- Born: Madison, Wisconsin
- Education: Georgetown University University of Oxford University of Cambridge
- Occupation: Molecular Biologist
- Known for: Founded the JR Biotek Foundation

= Carol Ibe =

Nigerian microbiologist

Carol Nkechi Ibe (born in Madison, Wisconsin) is a Nigerian - American molecular biologist. She founded the JR Biotek Foundation. She was a Bill Gates Sr. prize winner in 2019. Her research focuses on gene function during wheat infection by wheat yellow rust.

==Career==
Ibe was born in the United States, but grew up in Nigeria. She completed an undergraduate degree in Nigeria, but postgraduate study at Georgetown University in Washington, D.C. During this time, in 2013, she founded JR Biotek, a life science education company.

→ **Assigned task**
Extend the Carol Ibe biography beyond its final sentence. You won't need the material that comes next.

→ **Extracted entries**
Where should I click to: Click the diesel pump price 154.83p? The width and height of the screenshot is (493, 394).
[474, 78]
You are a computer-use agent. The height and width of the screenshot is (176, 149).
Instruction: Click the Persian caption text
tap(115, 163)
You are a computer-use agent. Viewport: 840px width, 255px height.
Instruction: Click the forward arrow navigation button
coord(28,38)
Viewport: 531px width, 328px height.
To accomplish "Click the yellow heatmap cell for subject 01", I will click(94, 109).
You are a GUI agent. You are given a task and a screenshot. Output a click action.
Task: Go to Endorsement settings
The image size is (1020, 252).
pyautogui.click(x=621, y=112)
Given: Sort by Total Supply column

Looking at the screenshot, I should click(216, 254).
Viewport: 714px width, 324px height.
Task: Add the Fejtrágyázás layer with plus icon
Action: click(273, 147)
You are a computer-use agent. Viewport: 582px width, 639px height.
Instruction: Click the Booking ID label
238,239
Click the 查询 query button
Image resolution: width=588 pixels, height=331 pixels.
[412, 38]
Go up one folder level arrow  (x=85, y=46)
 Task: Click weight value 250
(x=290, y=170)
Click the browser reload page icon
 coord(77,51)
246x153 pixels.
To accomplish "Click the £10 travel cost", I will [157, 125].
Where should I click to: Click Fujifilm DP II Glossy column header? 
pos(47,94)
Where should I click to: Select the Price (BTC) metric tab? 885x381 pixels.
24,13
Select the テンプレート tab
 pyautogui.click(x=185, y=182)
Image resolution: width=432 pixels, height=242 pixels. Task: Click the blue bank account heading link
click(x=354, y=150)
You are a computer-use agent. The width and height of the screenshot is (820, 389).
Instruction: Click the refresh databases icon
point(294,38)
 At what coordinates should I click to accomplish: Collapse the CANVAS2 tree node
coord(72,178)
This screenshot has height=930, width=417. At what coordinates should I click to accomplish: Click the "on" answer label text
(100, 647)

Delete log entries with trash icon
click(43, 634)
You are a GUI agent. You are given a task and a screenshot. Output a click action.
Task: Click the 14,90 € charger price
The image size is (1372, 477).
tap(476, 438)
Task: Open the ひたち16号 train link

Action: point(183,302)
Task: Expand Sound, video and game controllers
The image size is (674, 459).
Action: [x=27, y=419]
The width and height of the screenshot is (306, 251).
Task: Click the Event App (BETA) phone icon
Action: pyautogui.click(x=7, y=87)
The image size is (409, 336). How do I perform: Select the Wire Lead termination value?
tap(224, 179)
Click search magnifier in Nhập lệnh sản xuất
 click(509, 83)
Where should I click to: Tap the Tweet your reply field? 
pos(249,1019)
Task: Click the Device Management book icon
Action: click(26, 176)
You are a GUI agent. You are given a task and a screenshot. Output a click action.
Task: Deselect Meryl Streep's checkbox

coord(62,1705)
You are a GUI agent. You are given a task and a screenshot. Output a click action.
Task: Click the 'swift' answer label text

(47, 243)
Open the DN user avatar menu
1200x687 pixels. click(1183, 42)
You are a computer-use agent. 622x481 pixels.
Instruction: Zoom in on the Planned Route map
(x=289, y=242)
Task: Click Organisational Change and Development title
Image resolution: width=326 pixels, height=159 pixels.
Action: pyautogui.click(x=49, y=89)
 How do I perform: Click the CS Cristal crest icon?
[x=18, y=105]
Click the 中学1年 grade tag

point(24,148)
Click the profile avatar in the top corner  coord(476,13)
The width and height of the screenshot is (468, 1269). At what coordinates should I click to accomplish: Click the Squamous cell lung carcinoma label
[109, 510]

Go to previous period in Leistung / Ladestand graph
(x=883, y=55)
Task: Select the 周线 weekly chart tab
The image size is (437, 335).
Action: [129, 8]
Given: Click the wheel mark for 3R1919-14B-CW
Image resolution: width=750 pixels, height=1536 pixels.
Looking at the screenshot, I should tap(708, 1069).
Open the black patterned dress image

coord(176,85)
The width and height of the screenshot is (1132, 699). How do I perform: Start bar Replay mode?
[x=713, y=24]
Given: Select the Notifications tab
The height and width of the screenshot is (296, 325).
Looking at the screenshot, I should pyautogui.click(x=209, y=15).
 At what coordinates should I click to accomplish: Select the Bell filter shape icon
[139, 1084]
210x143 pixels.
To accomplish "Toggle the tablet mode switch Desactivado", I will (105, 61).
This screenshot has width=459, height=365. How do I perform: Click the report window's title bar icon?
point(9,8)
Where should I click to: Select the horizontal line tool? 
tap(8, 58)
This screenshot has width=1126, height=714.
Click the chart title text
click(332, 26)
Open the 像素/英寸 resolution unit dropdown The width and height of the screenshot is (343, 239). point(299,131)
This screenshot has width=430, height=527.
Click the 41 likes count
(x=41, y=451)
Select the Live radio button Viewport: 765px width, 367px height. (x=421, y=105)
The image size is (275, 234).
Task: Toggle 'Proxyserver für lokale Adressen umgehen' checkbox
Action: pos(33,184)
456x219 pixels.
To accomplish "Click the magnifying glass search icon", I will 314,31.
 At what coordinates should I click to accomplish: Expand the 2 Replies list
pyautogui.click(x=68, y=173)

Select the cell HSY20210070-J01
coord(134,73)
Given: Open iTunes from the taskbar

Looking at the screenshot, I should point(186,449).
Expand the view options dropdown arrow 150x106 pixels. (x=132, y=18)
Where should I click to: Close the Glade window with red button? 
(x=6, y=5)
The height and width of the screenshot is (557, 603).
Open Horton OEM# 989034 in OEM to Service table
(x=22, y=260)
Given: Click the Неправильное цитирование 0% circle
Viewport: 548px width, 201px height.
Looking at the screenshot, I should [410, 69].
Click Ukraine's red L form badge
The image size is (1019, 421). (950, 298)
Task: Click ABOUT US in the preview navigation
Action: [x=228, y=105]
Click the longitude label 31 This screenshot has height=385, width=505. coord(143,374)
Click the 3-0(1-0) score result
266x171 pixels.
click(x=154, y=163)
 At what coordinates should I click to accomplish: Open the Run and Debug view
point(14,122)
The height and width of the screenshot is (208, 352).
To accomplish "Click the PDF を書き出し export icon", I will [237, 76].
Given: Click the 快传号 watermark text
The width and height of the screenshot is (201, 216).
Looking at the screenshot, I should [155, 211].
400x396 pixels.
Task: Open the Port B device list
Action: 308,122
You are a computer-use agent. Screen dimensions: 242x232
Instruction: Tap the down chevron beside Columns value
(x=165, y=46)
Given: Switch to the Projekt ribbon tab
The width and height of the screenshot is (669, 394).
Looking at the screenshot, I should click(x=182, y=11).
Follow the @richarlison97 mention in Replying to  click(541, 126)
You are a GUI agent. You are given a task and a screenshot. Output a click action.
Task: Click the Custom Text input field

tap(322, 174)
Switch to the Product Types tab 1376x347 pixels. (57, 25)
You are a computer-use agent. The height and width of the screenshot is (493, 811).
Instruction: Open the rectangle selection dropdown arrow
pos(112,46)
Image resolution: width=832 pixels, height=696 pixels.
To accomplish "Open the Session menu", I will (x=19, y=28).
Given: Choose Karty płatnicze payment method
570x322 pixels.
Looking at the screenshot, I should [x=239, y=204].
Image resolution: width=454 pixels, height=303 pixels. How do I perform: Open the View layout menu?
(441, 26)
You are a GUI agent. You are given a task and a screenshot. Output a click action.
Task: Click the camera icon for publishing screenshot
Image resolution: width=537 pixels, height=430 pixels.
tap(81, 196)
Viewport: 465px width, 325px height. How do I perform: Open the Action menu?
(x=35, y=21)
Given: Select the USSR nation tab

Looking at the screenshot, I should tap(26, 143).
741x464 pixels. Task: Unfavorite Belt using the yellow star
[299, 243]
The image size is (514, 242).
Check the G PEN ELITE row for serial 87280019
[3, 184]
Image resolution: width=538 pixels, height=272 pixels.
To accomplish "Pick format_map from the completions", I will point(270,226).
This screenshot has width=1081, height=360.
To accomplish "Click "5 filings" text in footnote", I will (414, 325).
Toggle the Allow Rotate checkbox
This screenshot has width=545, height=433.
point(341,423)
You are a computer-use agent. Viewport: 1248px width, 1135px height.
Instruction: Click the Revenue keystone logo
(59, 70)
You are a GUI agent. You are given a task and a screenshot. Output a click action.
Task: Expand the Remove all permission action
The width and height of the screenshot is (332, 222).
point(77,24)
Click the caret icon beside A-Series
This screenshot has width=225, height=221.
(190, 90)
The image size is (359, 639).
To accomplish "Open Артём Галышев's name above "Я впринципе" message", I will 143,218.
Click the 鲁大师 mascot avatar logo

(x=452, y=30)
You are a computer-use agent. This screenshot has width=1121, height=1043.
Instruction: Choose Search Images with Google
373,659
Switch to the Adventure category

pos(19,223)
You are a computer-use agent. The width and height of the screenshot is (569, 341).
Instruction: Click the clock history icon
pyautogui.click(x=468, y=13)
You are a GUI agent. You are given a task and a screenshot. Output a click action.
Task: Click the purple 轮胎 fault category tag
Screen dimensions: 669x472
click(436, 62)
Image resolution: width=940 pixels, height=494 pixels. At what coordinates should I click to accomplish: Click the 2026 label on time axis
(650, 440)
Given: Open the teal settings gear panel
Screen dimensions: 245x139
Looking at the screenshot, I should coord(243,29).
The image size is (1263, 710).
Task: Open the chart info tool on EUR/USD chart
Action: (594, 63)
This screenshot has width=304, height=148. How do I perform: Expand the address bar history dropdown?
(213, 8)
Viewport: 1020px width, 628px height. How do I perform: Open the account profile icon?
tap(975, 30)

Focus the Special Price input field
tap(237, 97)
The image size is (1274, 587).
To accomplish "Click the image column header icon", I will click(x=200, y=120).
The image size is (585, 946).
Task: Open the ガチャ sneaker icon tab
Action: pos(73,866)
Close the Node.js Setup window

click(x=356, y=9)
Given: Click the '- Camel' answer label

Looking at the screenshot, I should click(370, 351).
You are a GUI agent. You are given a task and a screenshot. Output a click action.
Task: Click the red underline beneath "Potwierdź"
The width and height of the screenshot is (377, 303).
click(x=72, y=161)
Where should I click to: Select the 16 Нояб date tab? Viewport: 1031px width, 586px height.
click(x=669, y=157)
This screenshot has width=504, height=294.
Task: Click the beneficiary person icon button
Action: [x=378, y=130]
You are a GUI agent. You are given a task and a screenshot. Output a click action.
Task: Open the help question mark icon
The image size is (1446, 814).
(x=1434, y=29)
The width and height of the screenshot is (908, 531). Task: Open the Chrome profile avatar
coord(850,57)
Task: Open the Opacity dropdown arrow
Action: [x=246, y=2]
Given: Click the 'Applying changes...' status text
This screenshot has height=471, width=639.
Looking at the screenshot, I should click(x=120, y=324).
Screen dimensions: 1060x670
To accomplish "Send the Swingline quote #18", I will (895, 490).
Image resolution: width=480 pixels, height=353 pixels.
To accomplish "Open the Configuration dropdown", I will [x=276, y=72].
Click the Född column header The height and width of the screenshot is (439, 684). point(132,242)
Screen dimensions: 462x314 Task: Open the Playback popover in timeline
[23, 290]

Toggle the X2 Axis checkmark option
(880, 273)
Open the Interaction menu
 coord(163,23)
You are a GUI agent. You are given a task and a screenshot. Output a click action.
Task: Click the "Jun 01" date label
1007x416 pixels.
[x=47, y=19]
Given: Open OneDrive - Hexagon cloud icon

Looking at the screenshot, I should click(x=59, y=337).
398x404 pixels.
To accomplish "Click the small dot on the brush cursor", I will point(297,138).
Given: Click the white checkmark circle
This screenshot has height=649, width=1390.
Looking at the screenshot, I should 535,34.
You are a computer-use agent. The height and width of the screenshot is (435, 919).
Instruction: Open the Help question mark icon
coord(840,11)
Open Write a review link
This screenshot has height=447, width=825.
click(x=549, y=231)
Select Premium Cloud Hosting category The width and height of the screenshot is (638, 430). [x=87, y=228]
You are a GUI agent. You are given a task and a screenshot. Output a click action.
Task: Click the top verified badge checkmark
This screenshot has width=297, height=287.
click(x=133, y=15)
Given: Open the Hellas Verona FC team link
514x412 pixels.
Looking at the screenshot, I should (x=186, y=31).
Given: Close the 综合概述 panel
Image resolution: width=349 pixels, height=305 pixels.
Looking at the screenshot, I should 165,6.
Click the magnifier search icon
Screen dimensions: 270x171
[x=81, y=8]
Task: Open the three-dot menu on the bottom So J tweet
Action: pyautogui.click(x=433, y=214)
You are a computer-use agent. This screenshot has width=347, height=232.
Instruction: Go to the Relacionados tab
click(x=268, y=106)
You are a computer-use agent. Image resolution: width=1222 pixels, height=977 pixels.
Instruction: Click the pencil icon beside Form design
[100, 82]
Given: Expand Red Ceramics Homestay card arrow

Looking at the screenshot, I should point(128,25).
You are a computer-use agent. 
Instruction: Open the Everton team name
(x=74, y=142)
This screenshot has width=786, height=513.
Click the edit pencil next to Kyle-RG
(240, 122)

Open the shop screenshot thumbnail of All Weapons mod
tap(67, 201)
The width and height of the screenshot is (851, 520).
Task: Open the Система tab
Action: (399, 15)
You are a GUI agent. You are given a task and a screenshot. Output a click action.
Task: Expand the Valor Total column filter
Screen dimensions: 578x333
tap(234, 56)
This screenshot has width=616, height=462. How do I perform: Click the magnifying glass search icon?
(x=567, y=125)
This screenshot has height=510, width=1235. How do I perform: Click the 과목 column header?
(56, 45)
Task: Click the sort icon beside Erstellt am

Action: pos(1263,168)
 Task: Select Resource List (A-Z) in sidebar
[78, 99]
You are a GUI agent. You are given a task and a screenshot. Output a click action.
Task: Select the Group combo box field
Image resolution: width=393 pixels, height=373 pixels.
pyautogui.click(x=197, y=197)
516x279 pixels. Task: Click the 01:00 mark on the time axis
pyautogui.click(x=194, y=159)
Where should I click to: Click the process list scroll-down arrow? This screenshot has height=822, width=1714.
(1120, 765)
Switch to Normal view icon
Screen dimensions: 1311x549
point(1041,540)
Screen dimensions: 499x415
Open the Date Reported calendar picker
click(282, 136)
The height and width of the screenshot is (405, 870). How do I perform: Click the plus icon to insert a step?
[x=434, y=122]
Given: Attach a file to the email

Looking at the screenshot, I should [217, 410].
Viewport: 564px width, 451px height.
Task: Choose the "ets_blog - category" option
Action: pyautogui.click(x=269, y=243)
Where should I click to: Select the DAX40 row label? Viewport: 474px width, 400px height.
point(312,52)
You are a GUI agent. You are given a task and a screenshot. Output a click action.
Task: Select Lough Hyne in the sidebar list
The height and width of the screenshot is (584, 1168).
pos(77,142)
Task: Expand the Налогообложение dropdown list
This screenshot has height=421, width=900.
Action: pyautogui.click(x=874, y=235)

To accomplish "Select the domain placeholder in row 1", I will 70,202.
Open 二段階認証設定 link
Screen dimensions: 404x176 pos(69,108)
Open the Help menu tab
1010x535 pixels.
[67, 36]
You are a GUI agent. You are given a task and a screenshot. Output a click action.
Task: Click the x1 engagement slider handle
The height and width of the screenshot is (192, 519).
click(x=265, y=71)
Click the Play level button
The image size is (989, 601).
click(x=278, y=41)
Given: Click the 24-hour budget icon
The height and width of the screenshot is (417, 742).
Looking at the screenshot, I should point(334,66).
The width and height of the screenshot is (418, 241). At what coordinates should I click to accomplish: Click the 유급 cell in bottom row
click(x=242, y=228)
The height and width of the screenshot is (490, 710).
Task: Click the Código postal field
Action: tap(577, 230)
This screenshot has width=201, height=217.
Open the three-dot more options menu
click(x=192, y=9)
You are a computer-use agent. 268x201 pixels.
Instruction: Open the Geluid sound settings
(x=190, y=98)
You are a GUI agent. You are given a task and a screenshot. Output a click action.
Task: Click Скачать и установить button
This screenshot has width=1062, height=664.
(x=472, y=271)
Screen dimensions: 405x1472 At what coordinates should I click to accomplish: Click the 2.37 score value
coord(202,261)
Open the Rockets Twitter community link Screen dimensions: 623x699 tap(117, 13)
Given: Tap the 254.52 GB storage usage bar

→ **Answer to this problem**
She studied for a Master's degree at the University of Oxford, before doing a PhD at the University of Cambridge, where she now works.

==Awards and honours==
Ibe was a finalist for the 2017 WISE World Award. In 2019, Ibe was awarded the Cambridge University Society for the Application of Research (CSAR) Award, where she was one of 12 winners (out of more than 200 entries) and the first black student to win the award.

She was a Bill Gates Sr. prize winner in 2019.